* _Task goal_:
Below are some records; copy each line in them that contains "computer".

Collected data entries
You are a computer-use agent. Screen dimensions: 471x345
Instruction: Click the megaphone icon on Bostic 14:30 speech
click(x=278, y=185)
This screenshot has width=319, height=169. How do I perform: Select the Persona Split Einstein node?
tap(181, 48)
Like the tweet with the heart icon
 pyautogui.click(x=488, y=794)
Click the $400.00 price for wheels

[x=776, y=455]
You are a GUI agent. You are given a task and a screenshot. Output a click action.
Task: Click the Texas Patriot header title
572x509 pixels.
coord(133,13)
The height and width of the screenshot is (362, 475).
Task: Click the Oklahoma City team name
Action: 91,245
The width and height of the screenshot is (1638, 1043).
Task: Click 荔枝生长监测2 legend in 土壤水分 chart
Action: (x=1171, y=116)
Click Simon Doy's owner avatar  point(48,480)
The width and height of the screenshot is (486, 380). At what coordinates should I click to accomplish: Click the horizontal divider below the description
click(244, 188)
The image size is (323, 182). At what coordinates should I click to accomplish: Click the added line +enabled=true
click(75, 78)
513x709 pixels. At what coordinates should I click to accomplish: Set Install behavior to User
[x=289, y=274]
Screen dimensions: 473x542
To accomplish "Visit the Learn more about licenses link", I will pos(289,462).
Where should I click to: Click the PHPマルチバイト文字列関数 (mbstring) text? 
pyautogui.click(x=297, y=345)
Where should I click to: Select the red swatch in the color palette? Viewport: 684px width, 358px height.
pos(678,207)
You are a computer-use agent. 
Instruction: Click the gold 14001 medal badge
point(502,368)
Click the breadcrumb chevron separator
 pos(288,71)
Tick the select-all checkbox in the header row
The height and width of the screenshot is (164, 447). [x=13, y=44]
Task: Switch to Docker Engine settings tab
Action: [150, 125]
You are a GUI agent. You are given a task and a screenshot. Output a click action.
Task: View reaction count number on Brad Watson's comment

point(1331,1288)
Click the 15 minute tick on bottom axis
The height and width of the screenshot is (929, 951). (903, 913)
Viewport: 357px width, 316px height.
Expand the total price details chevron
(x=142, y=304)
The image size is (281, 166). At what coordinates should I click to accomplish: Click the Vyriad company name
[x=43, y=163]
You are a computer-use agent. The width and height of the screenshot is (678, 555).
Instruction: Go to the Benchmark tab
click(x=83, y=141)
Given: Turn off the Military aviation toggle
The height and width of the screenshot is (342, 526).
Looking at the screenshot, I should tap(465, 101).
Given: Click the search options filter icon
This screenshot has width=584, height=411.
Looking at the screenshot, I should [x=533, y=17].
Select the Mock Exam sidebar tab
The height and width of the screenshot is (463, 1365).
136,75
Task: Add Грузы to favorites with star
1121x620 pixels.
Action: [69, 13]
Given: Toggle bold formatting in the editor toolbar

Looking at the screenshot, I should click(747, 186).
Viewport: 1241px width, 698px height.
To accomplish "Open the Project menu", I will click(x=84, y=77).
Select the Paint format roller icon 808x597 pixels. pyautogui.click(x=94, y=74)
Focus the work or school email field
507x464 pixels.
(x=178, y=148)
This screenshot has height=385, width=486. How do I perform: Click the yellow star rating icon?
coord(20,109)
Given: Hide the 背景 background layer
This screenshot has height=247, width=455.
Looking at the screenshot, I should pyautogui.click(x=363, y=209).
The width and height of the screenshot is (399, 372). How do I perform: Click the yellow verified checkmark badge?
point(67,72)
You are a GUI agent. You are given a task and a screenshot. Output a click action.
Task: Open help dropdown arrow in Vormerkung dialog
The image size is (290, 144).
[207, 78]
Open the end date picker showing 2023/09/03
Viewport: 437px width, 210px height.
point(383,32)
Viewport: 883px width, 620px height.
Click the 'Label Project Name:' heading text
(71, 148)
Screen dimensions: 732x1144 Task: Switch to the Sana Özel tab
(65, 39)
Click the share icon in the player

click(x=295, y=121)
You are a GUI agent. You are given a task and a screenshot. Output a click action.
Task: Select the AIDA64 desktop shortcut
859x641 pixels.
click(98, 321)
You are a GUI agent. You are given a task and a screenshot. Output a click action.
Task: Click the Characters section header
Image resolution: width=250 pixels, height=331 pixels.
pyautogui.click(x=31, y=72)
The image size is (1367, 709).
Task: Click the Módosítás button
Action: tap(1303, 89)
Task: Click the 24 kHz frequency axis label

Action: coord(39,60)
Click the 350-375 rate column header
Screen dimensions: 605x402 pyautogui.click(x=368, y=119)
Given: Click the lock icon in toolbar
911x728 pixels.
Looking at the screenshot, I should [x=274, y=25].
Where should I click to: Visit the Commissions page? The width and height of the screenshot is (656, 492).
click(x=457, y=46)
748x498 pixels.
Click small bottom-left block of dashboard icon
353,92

* _Written answer_:
You are a computer-use agent. Screen dimensions: 471x345
You are a computer-use agent. 
You are a computer-use agent. The width and height of the screenshot is (678, 555).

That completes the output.